TASK TO CARRY OUT> Retype the records below exactly. Leave nothing out.

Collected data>
○ ○ ○

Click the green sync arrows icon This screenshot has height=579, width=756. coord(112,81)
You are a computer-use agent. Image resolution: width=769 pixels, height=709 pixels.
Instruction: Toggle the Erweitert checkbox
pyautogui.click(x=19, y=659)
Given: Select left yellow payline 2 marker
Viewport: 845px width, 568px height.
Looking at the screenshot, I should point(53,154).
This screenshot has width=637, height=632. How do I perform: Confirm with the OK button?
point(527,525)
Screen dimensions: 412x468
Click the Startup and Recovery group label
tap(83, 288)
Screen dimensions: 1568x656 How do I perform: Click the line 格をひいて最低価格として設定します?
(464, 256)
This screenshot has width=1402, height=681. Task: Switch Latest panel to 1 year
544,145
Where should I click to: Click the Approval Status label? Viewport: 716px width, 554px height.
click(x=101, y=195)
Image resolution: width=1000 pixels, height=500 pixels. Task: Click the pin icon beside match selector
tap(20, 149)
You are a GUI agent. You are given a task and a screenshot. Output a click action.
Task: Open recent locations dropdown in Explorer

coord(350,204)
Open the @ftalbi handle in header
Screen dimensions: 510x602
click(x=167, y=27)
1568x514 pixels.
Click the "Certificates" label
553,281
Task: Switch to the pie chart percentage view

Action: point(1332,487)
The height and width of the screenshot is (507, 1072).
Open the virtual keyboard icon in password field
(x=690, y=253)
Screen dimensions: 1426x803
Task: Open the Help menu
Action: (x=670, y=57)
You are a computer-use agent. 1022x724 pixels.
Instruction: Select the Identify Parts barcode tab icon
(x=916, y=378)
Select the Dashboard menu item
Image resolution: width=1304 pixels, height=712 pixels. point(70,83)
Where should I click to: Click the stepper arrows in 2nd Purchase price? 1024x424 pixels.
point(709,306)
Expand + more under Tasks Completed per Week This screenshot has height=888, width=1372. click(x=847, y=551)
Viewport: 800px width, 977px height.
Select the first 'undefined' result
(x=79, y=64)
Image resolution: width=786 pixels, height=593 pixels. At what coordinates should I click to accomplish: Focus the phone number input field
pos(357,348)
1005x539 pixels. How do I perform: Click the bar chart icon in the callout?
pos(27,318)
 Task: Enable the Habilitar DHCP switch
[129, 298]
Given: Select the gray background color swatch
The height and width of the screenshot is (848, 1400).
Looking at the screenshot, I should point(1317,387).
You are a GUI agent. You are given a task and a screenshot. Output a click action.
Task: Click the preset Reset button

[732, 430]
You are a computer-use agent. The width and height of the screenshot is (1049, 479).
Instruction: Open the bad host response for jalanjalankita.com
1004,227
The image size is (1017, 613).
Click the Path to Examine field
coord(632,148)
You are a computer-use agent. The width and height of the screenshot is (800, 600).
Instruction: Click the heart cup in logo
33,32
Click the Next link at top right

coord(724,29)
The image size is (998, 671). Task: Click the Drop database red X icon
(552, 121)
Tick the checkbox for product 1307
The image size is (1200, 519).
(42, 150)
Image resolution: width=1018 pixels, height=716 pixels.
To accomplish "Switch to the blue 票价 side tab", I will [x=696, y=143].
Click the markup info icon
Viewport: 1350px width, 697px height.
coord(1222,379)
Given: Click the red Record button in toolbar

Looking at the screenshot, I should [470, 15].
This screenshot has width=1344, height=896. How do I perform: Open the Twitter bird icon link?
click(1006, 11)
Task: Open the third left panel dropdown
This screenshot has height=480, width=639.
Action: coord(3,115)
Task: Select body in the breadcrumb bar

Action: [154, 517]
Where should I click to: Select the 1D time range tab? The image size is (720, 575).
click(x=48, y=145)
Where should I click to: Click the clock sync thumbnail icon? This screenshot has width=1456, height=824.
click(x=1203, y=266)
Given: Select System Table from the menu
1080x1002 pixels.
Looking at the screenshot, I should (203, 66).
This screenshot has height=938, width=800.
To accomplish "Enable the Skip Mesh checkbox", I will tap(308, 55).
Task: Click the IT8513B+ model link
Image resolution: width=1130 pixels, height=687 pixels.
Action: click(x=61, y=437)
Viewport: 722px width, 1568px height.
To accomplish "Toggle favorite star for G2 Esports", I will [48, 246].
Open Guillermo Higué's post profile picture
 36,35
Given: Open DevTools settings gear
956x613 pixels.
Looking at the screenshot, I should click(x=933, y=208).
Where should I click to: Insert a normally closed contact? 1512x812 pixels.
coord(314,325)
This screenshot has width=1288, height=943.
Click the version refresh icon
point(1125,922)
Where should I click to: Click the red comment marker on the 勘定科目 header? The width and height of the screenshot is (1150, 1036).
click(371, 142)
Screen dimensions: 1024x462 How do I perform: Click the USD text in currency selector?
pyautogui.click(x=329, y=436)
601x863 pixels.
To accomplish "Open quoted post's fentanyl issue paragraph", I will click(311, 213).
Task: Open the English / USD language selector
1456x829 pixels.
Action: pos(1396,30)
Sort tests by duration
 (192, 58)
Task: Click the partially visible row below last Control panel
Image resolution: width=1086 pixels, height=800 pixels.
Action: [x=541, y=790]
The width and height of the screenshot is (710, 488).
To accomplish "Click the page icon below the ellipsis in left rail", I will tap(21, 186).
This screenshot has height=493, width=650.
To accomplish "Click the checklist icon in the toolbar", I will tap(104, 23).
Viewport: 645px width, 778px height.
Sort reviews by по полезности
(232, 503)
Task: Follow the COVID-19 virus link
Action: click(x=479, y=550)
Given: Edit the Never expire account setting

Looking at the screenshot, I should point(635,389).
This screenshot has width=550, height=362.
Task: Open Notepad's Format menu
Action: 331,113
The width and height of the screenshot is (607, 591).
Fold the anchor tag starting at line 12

○ ○ ○

EXERCISE SOLUTION>
Click the green sync arrows icon This screenshot has height=579, width=756. coord(112,81)
You are a computer-use agent. Image resolution: width=769 pixels, height=709 pixels.
Instruction: Toggle the Erweitert checkbox
pyautogui.click(x=19, y=659)
Given: Select left yellow payline 2 marker
Viewport: 845px width, 568px height.
Looking at the screenshot, I should point(53,154).
This screenshot has width=637, height=632. How do I perform: Confirm with the OK button?
point(527,525)
Screen dimensions: 412x468
Click the Startup and Recovery group label
tap(83, 288)
Screen dimensions: 1568x656 How do I perform: Click the line 格をひいて最低価格として設定します?
(464, 256)
This screenshot has width=1402, height=681. Task: Switch Latest panel to 1 year
544,145
Where should I click to: Click the Approval Status label? Viewport: 716px width, 554px height.
click(x=101, y=195)
Image resolution: width=1000 pixels, height=500 pixels. Task: Click the pin icon beside match selector
tap(20, 149)
You are a GUI agent. You are given a task and a screenshot. Output a click action.
Task: Open recent locations dropdown in Explorer

coord(350,204)
Open the @ftalbi handle in header
Screen dimensions: 510x602
click(x=167, y=27)
1568x514 pixels.
Click the "Certificates" label
553,281
Task: Switch to the pie chart percentage view

Action: point(1332,487)
The height and width of the screenshot is (507, 1072).
Open the virtual keyboard icon in password field
(x=690, y=253)
Screen dimensions: 1426x803
Task: Open the Help menu
Action: (x=670, y=57)
You are a computer-use agent. 1022x724 pixels.
Instruction: Select the Identify Parts barcode tab icon
(x=916, y=378)
Select the Dashboard menu item
Image resolution: width=1304 pixels, height=712 pixels. point(70,83)
Where should I click to: Click the stepper arrows in 2nd Purchase price? 1024x424 pixels.
point(709,306)
Expand + more under Tasks Completed per Week This screenshot has height=888, width=1372. click(x=847, y=551)
Viewport: 800px width, 977px height.
Select the first 'undefined' result
(x=79, y=64)
Image resolution: width=786 pixels, height=593 pixels. At what coordinates should I click to accomplish: Focus the phone number input field
pos(357,348)
1005x539 pixels. How do I perform: Click the bar chart icon in the callout?
pos(27,318)
 Task: Enable the Habilitar DHCP switch
[129, 298]
Given: Select the gray background color swatch
The height and width of the screenshot is (848, 1400).
Looking at the screenshot, I should point(1317,387).
You are a GUI agent. You are given a task and a screenshot. Output a click action.
Task: Click the preset Reset button

[732, 430]
You are a computer-use agent. The width and height of the screenshot is (1049, 479).
Instruction: Open the bad host response for jalanjalankita.com
1004,227
The image size is (1017, 613).
Click the Path to Examine field
coord(632,148)
You are a computer-use agent. The width and height of the screenshot is (800, 600).
Instruction: Click the heart cup in logo
33,32
Click the Next link at top right

coord(724,29)
The image size is (998, 671). Task: Click the Drop database red X icon
(552, 121)
Tick the checkbox for product 1307
The image size is (1200, 519).
(42, 150)
Image resolution: width=1018 pixels, height=716 pixels.
To accomplish "Switch to the blue 票价 side tab", I will [x=696, y=143].
Click the markup info icon
Viewport: 1350px width, 697px height.
coord(1222,379)
Given: Click the red Record button in toolbar

Looking at the screenshot, I should [470, 15].
This screenshot has width=1344, height=896. How do I perform: Open the Twitter bird icon link?
click(1006, 11)
Task: Open the third left panel dropdown
This screenshot has height=480, width=639.
Action: coord(3,115)
Task: Select body in the breadcrumb bar

Action: [154, 517]
Where should I click to: Select the 1D time range tab? The image size is (720, 575).
click(x=48, y=145)
Where should I click to: Click the clock sync thumbnail icon? This screenshot has width=1456, height=824.
click(x=1203, y=266)
Given: Select System Table from the menu
1080x1002 pixels.
Looking at the screenshot, I should (203, 66).
This screenshot has height=938, width=800.
To accomplish "Enable the Skip Mesh checkbox", I will tap(308, 55).
Task: Click the IT8513B+ model link
Image resolution: width=1130 pixels, height=687 pixels.
Action: click(x=61, y=437)
Viewport: 722px width, 1568px height.
To accomplish "Toggle favorite star for G2 Esports", I will [48, 246].
Open Guillermo Higué's post profile picture
 36,35
Given: Open DevTools settings gear
956x613 pixels.
Looking at the screenshot, I should click(x=933, y=208).
Where should I click to: Insert a normally closed contact? 1512x812 pixels.
coord(314,325)
This screenshot has width=1288, height=943.
Click the version refresh icon
point(1125,922)
Where should I click to: Click the red comment marker on the 勘定科目 header? The width and height of the screenshot is (1150, 1036).
click(371, 142)
Screen dimensions: 1024x462 How do I perform: Click the USD text in currency selector?
pyautogui.click(x=329, y=436)
601x863 pixels.
To accomplish "Open quoted post's fentanyl issue paragraph", I will click(311, 213).
Task: Open the English / USD language selector
1456x829 pixels.
Action: pos(1396,30)
Sort tests by duration
 (192, 58)
Task: Click the partially visible row below last Control panel
Image resolution: width=1086 pixels, height=800 pixels.
Action: [x=541, y=790]
The width and height of the screenshot is (710, 488).
To accomplish "Click the page icon below the ellipsis in left rail", I will tap(21, 186).
This screenshot has height=493, width=650.
To accomplish "Click the checklist icon in the toolbar", I will tap(104, 23).
Viewport: 645px width, 778px height.
Sort reviews by по полезности
(232, 503)
Task: Follow the COVID-19 virus link
Action: click(x=479, y=550)
Given: Edit the Never expire account setting

Looking at the screenshot, I should point(635,389).
This screenshot has width=550, height=362.
Task: Open Notepad's Format menu
Action: 331,113
The width and height of the screenshot is (607, 591).
Fold the anchor tag starting at line 12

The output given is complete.